Far less-known Sternberg, a German Jewish emigre to Palestine who fled the Nazis, wrote "The Twelve Tribes of Israel" using his considerable education in German music. "There's a long fugue in it, and moments that sound like Hindemith and Wagner," Botstein said. "Sternberg tries to use this in a fresh way that connects his European roots to a new sense of a new nation."

Born in Switzerland, Botstein came to America at age 2. He was part of a multilingual household, where his parents spoke Polish and Russian, and he spoke German.

"Because of the change in languages and the confusions, I never actually learned any language properly," he said. "I don't speak any language really well. So as a very young boy, music became the easiest language for me to express myself. I stuttered all my childhood and adolescence. So it was hard for me to speak any language without getting stuck. Music was my most intimate and natural means of expression."

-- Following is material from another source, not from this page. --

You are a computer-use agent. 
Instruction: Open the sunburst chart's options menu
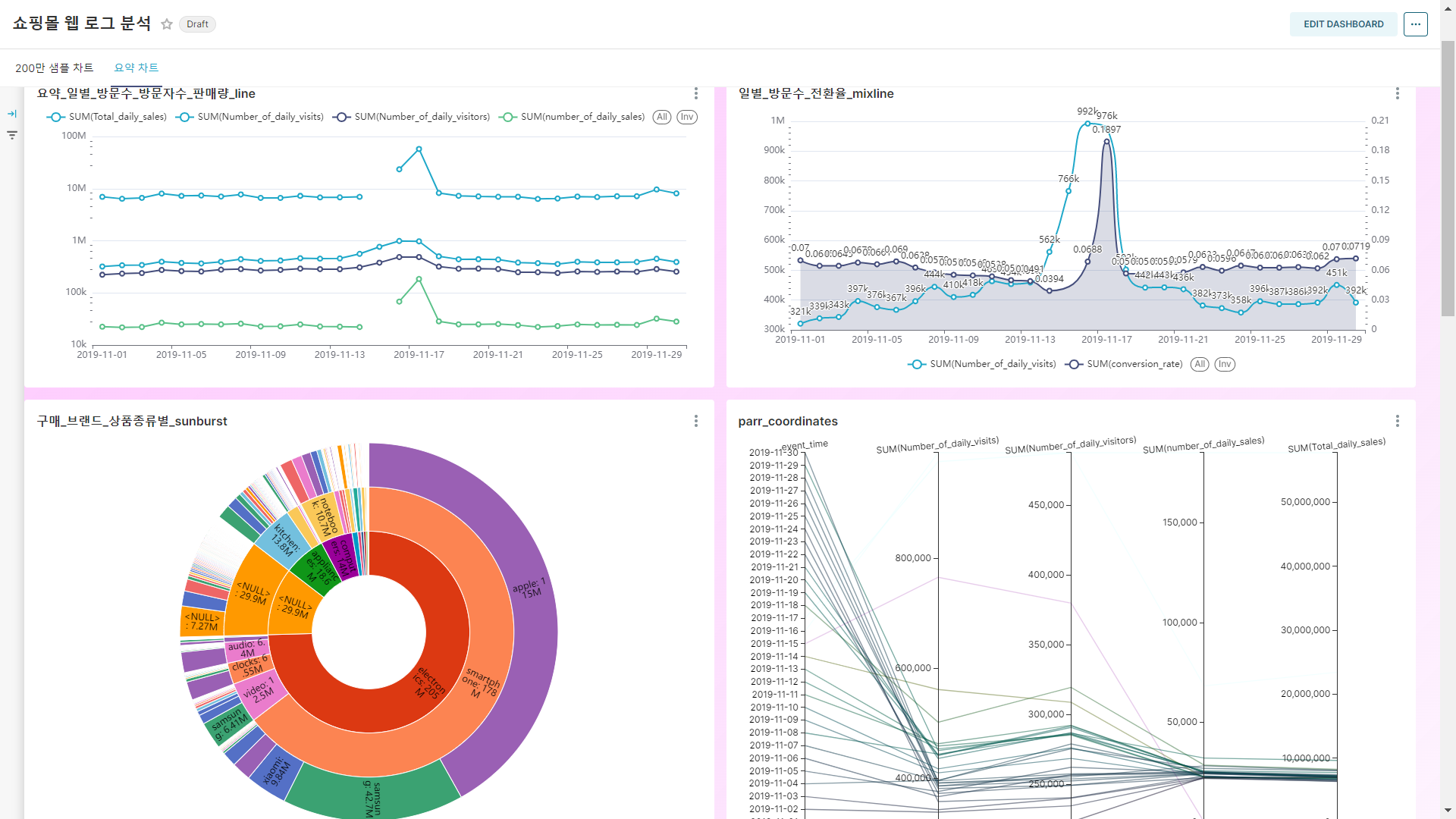coord(695,421)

As Botstein explains, music, particularly among European Jews, was a language from a secular non-Jewish world that was also compatible with Jewish identity. "Music was within the Jewish tradition from biblical times," he said. "The second tribes are the Levites, musicians of the temple. Already in the 19th century, it was a tremendously constructive medium of connection between assimilation, acculturation and the maintenance of Jewish identity. There's a long tradition of Jewish involvement in the classical tradition. Music is a kind of connection between the human and the divine."

A violinist by training, Botstein toyed with the idea of being a composer but was encouraged to turn to conducting.

"I was never a child prodigy," he said. "I was actually a late bloomer. Being a child prodigy is a curse as much as a blessing. It's like being tall when you're young -- if you're the tallest kid in your fifth-grade class, you get used to being the tallest kid. Then when you're 20, you discover people who were shorter than you are now taller, so it's psychologically very hard to adjust."

In 1970, at just 23, he became the youngest college president in American history when he was hired by Franconia Colleg. Introducing Botstein on the "Colbert Report" last year, host Stephen Colbert joked, "Some people will do anything to get out of graduating."

"Being a college president in my 20s was very difficult," said Botstein,who has been president of Bard College since 1975.

"I don't think I was particularly good at it early on, but I survived. The only quality that youth gave me was a kind of fearlessness -- ignorance allows you not to be aware of dangers, and therefore you become less risk averse. When you get to 50, you suddenly get nervous about how much you have to lose."

At 62, Botstein shows no signs of slowing down. Firmly in the tradition of scholar-intellectual-conductors, like Ernest Ansermet and Hermann Scherchen, he also edits Musical Quarterly and is co-artistic director of the Bard Music Festival.

"Age is a function of attitude," he said. "I've met really old people who are in their 30s, and I've met very young people in their 70s. It's a matter of just keeping your energy, enthusiasm and curiosity alive -- and your willingness to learn new things."

Jerusalem Symphony Orchestra, Leon Botstein, music director and conductor, Tues., Oct. 28, 8 p.m. UCLA Live at Royce Hall, 340 Royce Drive, Los Angeles, http://www.uclalive.org.


Rick Schultz writes about music for the Los Angeles Times and other publications.